Somehow I managed to put off reading The Orchid Thief to the last handful of states left on the Slackers’ list. Intentionally too, because I thought this was yet another Southern novel about vaporous women. When I went to the library and picked up the remaining six or seven titles, I started with South Dakota, put it down, and skimmed the back cover for Susan Orlean’s book. Wow! It’s “true crime.” I finished it in less than two days.

Orlean comes to Florida to do a follow-up story on three men arrested for stealing endangered, protected orchids from the swamps. The man behind this caper is John Larouche who believes that by having two Seminole Indians as partners in crime, he is covered from prosecution, or at least assured of being acquitted. While that incident is the “pseudobulb” germinating her book, Orlean devotes more of it to trying to understand the impulse to collect, the history of dubious land speculation and development, and the effect of a flat, inhospitable, vegetative landscape on the behavior of its indigenous and transplanted residents.

Much more than many of the Slackers’ state books, in the The Orchid Thief, Florida is a main character. Her description of the fear and fascination of black water sink holes with poisonous snakes, alligators and swarming insects is far removed from a visit to Busch Gardens. Her interpretation of the urges of rare plant collectors leads her to more universal insights into the conflicting human needs to do something to set oneself apart while still belonging to a community doing the same thing, even if it means not being a member in good standing. She cleverly weaves these two themes together: "I passed so many vacant acres and looked past them to so many more vacant acres and looked ahead and behind at the empty road and up at the empty sky; the sheer bigness of the world made me feel lonely to the bone ... I was starting to believe that the reason it matters to care passionately about something is that it whittles the world down to a more manageable size."

The Orchard Thief reminded me of The Billionaire’s Vinegar and the history of Dupont’s creating Winterthur, and strangely enough, about the great Mormon migration. I recently read a short article on the Internet that reported that research scientists have discovered that compulsive collecting and hoarding is genetic. Whether spending thousands of dollars to discover and own a new variety of orchid or to bid on a rare bottle of wine, these collectors are purchasing status -- as the items themselves are destined to remain in atmospherically corrected homes and displayed or shared selectively, only by invitation. There is nothing public about their collections, other than the notoriety they garner from successfully beating other obsessive – compulsives in this game of acquisition.

Winterthur is a public garden. Dupont collected just as single-mindedly but to create something beyond his immediate personal space. He is cultivating landscape, but one that does not need to be tamed or risk reverting to the wild.

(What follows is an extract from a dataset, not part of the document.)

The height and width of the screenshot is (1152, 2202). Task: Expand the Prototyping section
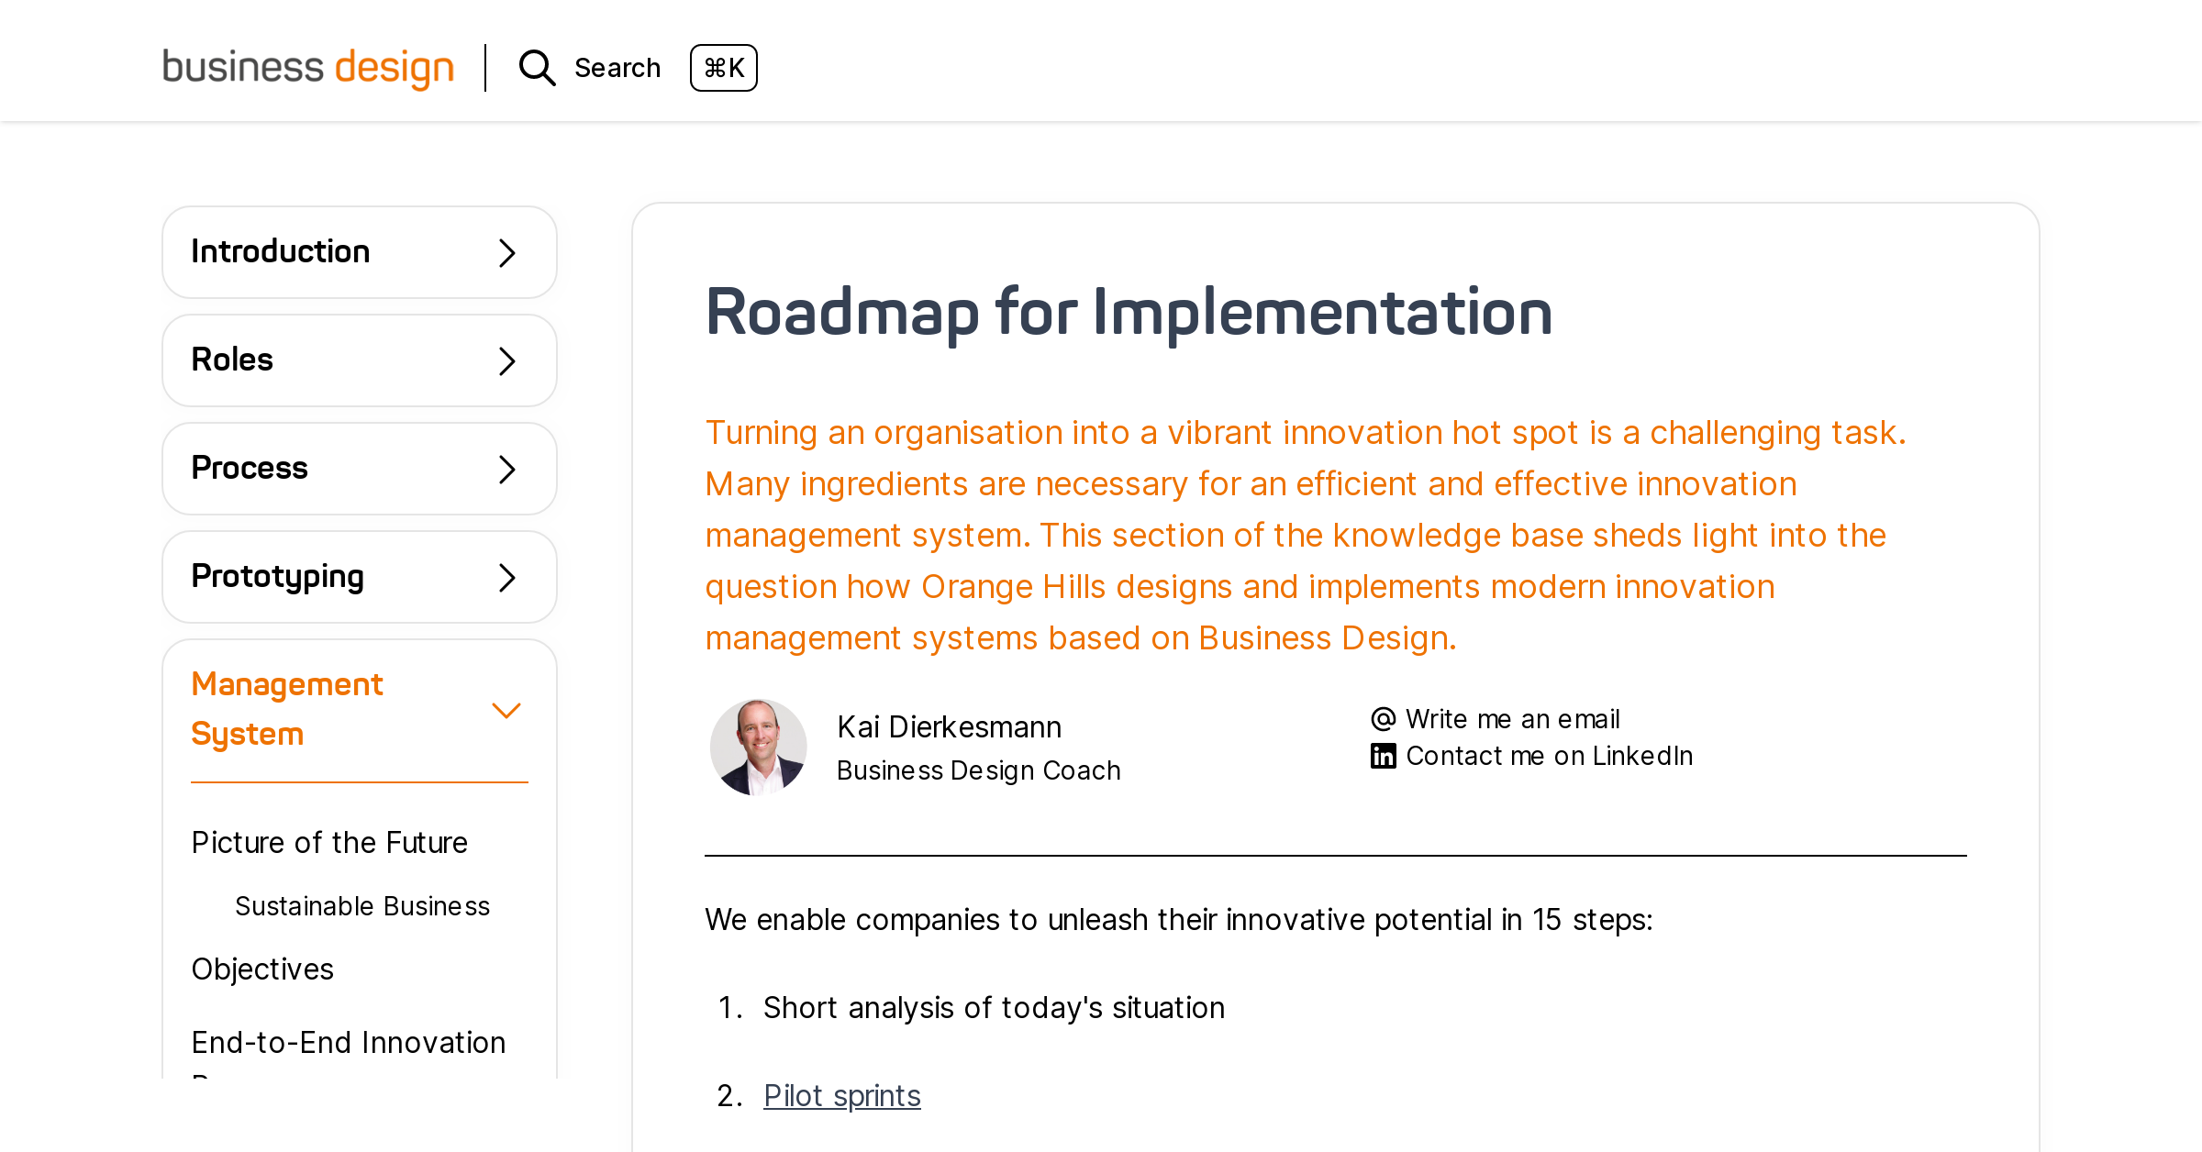pyautogui.click(x=506, y=576)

Maybe because vacationers from the North rarely venture into the still wild interior of Florida, it is difficult to think of it in terms beyond sandy beaches and groomed golf courses. Orlean compares its threatening rawness against the wide open spaces of the West, concluding Florida is just as much, if not more, omninous: "The pioneers out west were crossing wide plains and mountain ranges that were too open and endless for one set of eyes to take in ... The pioneer-adventurers in south Florida were traveling inward, into a place as dark and dense as steel wool, a place that already held an overabundance of living things ... To explore such a place you had to vanish into it ... it might be easier to endure loneliness than to endure the idea that you might disappear."

Orlean does all she can not to be tempted to become a collector herself. She describes orchids as beautiful deformities, often looking like scary people or threatening animals. But still she hunts for the elusive ghost orchid. She similarly describes Larouche as an attractive yet toothless, hyperactive, and undependable man, but nevertheless someone she needs to track and discover. The people in her book and the setting are more like Tim Burton's view of Florida than it is like Disneyland, images that are so burned in your mind, you don't need postcards.